For the next 16 years, Pugach languished in state prisons (well, not just languished; as he points out, he became the de facto attorney of everyone on his cell block and managed to have several convictions overturned). Meanwhile, Riss, nearly blind and permanently disfigured, lived the life of a lonely but glamorous spinster, touring Europe in fabulous sunglasses and dating men just long enough for them to discover she was, in her words, “damaged goods.” Pugach wrote Riss long love letters from prison, and upon his release in 1974, he proposed to her on the local news station during an interview. Seven months later, with some help from creepily enabling friends, the couple were married in a Queens courtroom, and 33 years later, they’re still together and as happy as any other squabbling, chain-smoking pair of certifiable lunatics.

Critics love to complain about the drabness of talking-head interviews in documentaries, but it’s hard to suggest an alternative format for certain kinds of straight-ahead storytelling. At any rate, when your subjects are raconteurs on the level of Burt and Linda Pugach, you could train a Fisher-Price toy camera on them and let the movie make itself. Linda, in particular, is a genius at staging the spectacle of herself: A tiny woman in tiger-striped wigs and rhinestone shades, she sits in airless-looking rooms with plastic-covered furniture, smoking long, thin cigarettes and spinning the tale of her own victimhood in a wry, gravelly voice. She never really accounts for what convinced her to take Burt back, and, to be fair, it’s an impossible question to expect an interviewer to push hard on. Whatever tangle of guilt, remorse, love, and revenge that ties these two together is far too hardened by now to pick apart. On the other hand, Burt is a maddeningly slippery interviewee and one whom the filmmakers should have had no qualms about pressing further. He’s at once confessional and evasive, and blissfully unaware of the irony as he recounts his own sufferings after his arrest. “Those paddy wagons were terrible,” he recalls. “They had no windows.” Oh, so you couldn’t see anything?
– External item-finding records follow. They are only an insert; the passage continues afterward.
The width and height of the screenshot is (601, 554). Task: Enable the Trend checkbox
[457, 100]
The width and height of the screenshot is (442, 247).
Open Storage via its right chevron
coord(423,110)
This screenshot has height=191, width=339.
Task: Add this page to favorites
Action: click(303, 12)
Kind of like the woman you just blinded?

Though the subject matter sounds depressing, Crazy Love has an infectious, even bouncy tone—sometimes irritatingly so, as when the vintage soundtrack glosses over the buried pain of the Pugachs’ story (I could have done without Elvis singing about being a “hunka hunka burnin’ love” over the closing credits). Dan Klores, a film-publicist-turned-documentarian, and his co-director, Fisher Stevens, rely too often on familiar visual tricks: for example, processing old snapshots with that ubiquitous digital effect that makes the subject seem to pop out in 3-D against the background. But they round up a crack team of interviewees, from friends and relations of the couple to the author of their as-told-to biography to longtime Newsday columnist Jimmy Breslin, who observes that, in all his years of covering all manner of New York weirdness, “nobody is as visibly insane as Burt Pugach.” With the possible exception of the woman who chose to spend the rest of her life with him.